_Source document_:
►
Furthermore, clinical answers must be fact-checked and reference-backed, since relying on internal model memory can produce hallucinations (confident mistakes). RAG searches databases and websites before generating answers, therefore reducing hallucinations and providing a controllable, citable trace. Key practices include using curated indices (e.g., ClinVar/OMIM/HPO), enforcing freshness policies, applying document-grounded scoring, requiring inline citations, and using deterministic decoding with version pinning to ensure actuality, auditability, and stability (Coen et al., 2024; Murugan et al., 2024; Fukushima et al., 2025; Ali Quidwai and Lagana, 2024; Hewitt et al., 2024; Lu and Cosgun, 2025). These approaches help mitigate the risk of relying solely on a model’s internal memory.
Biomedical workflows are often complex and require calculations, ontology/database queries, and code execution. Otherwise analysis steps are not reproducible and reliable. AI agents can decompose complex workflows into callable steps (calculations, ontology/database queries, code execution) while preserving traces for reproducibility. Open frameworks and systems, such as BioChatter (Lobentanzer et al., 2025) or BioAgents (Mehandru et al., 2025) demonstrate constrained, locally deployable, retrieval-enhanced pipelines for biomedical tasks. Advanced agentic systems for genetics include BioDiscoveryAgent for perturbation-experiment design (Roohani et al., 2025) and a chatbot agent to facilitate family communication of hereditary risk in familial hypercholesterolemia (Walters et al., 2023).
Finally, multi-site collaboration is often required, while raw data cannot be shared. Federated learning enables privacy-preserving training and cross-site collaboration without raw data exchange, aligning with regulatory expectations (Cho et al., 2025; Amin et al., 2024; Calvino et al., 2024; Kolobkov et al., 2024). However, these techniques usually require additional technical expertise.
Taken together, these practices underscore that effectiveness depends not only on model scale but also on task alignment, prompt design, real-time access to knowledge, and auditable reasoning tools, which are key ingredients for trustworthy clinical deployment.
4.3 Data and benchmarks
The growing use of generative AI is closely tied to the quality of available datasets and benchmarks. Reliable evaluation and generalization depend not only on model design but also on data diversity, integrity, and task-relevant benchmarking protocols (Nijman et al., 2022; Liu Mingxuan et al., 2023; Chahid et al., 2023; Castro et al., 2020).
LLM applications in genetic diagnostics require reliability; therefore, robust benchmarks are vital for comparing models and ensuring trust. CARDBiomedBench (Bianchi et al., 2025) exemplifies this shift, offering a multi-domain Q&A benchmark in biomedicine. Its design is based on curated expert knowledge and data augmentation, which exposes real gaps in model reasoning and safety, even among state-of-the-art systems. The number of domain benchmarks, reported scores, and proposed tracking methods continues to grow (Labbe et al., 2023; Tarabanis et al., 2024; Ke et al., 2025; Hamilton et al., 2024; Li Shumin et al., 2024; Murphy et al., 2024; O’Sullivan et al., 2024), helping move beyond general-purpose NLP benchmarks toward the nuanced reasoning required in biomedical decision-making.
◄
_Data for review_:
►
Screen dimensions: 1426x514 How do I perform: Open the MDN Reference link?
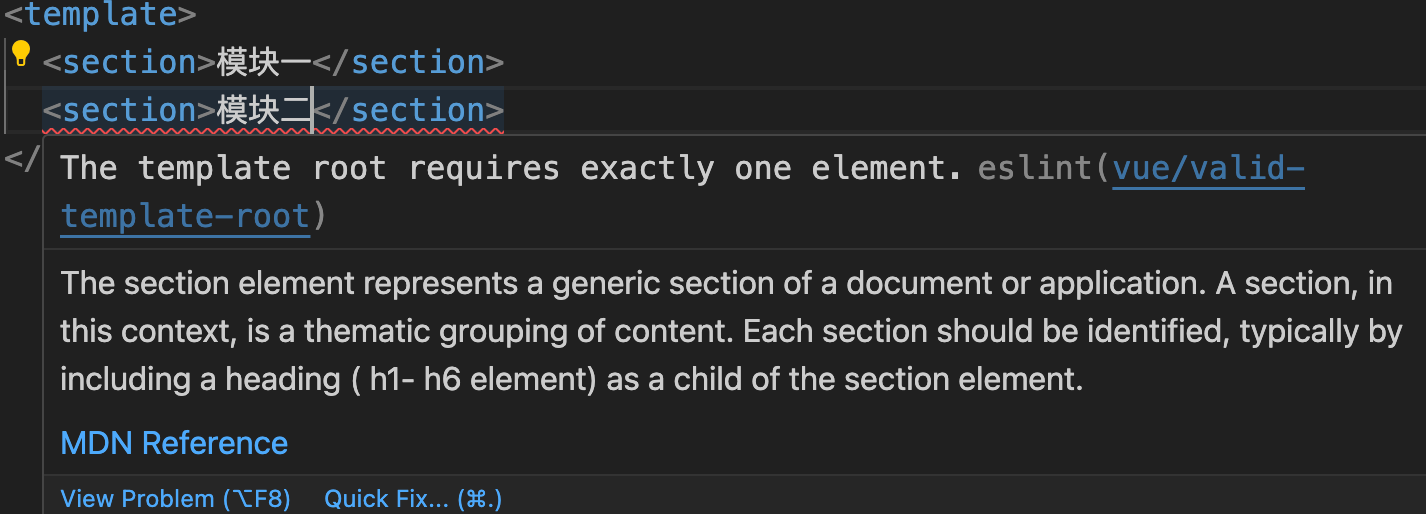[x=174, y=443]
◄
►
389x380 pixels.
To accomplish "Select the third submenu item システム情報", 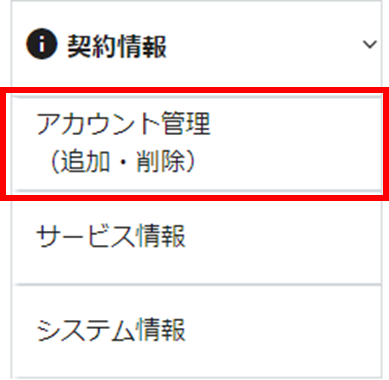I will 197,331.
◄
_Exercise 1_:
Answer these from the passage on clinical AI practices:
(a) What does RAG search before it generates answers?
(b) Which agentic system does the passage name for perturbation-experiment design?
(c) What kind of benchmark is CARDBiomedBench?
_Exercise 2_:
Please reproduce the passage on clinical AI practices word for word, from "LLM applications in" up to and including "in biomedical decision-making.".
The material between the text and this point is separate and unrelated to it.

_Response area 1_:
(a) Databases and websites.
(b) BioDiscoveryAgent.
(c) A multi-domain Q&A benchmark in biomedicine.

_Response area 2_:
LLM applications in genetic diagnostics require reliability; therefore, robust benchmarks are vital for comparing models and ensuring trust. CARDBiomedBench (Bianchi et al., 2025) exemplifies this shift, offering a multi-domain Q&A benchmark in biomedicine. Its design is based on curated expert knowledge and data augmentation, which exposes real gaps in model reasoning and safety, even among state-of-the-art systems. The number of domain benchmarks, reported scores, and proposed tracking methods continues to grow (Labbe et al., 2023; Tarabanis et al., 2024; Ke et al., 2025; Hamilton et al., 2024; Li Shumin et al., 2024; Murphy et al., 2024; O’Sullivan et al., 2024), helping move beyond general-purpose NLP benchmarks toward the nuanced reasoning required in biomedical decision-making.